The iPhone™ is a big driver. It puts connections in the hands of kids. I talked with one Millennial, and he said that at the start of his high school career, kids “cruised main” looking for other kids. By the end of high school, it was all phones. Friendships dropped, and dating dropped. Mix that with the first two causes above, and it leads to fewer kids.
Dating sites magnify this, and make every girl “4” think that she deserves a Chad ranked 9 or higher because one time a drunk Chad had sex with her. This leads to Chads being happy, but girls being sad and hollow inside. I think a catchphrase for this Crazy Cause is “Who or what the heck am I?”

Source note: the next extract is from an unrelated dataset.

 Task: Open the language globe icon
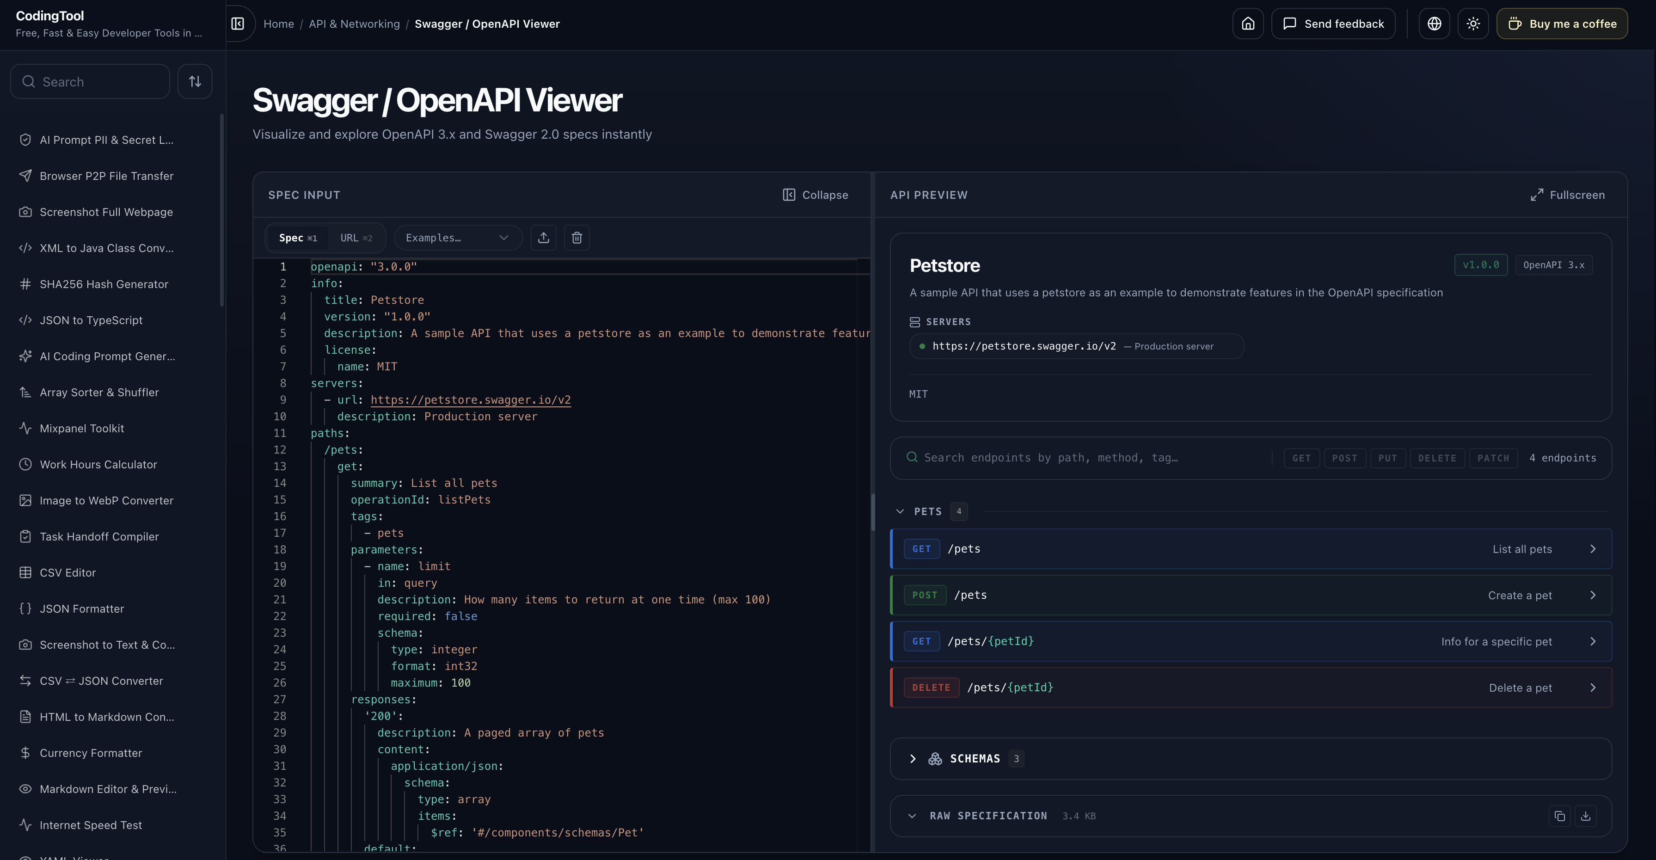pos(1434,24)
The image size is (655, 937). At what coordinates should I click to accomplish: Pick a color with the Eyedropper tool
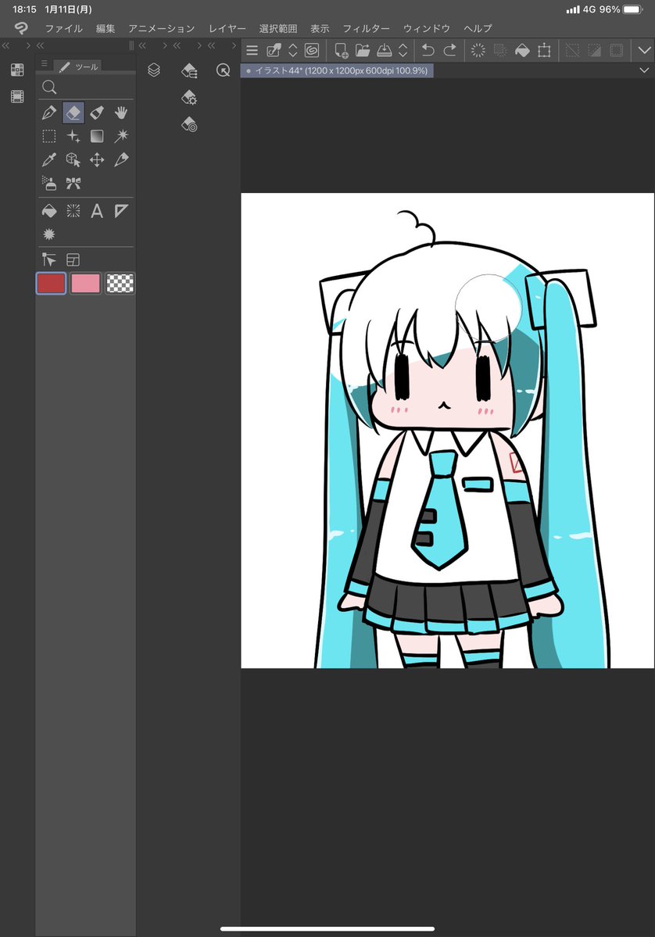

Result of these interacting strands of Crazy are a large number of people who:
• Stand for nothing.
• Have no examples of virtue other than seeking money in their lives.
• See no point in anything other than the present moment.
• Are distracted.
• Think they’re too good for PEZ™.
• Are filled with the combination of anxiety and narcissism.
• Do and feel whatever the media tells them to do.
• Haven’t built social circles of any particular strength – clubs and churches are on constant decline.
There’s good news. All of this is self-limiting. We’re not mice, and plenty of good humans haven’t fallen into Calhoun’s Behavioral Sink. Many of those same people have overcome challenges sufficient to shape their character for the better. Finally, there are enough of us that don’t follow. We lead. Or we choose our own path. And? We’re gonna win."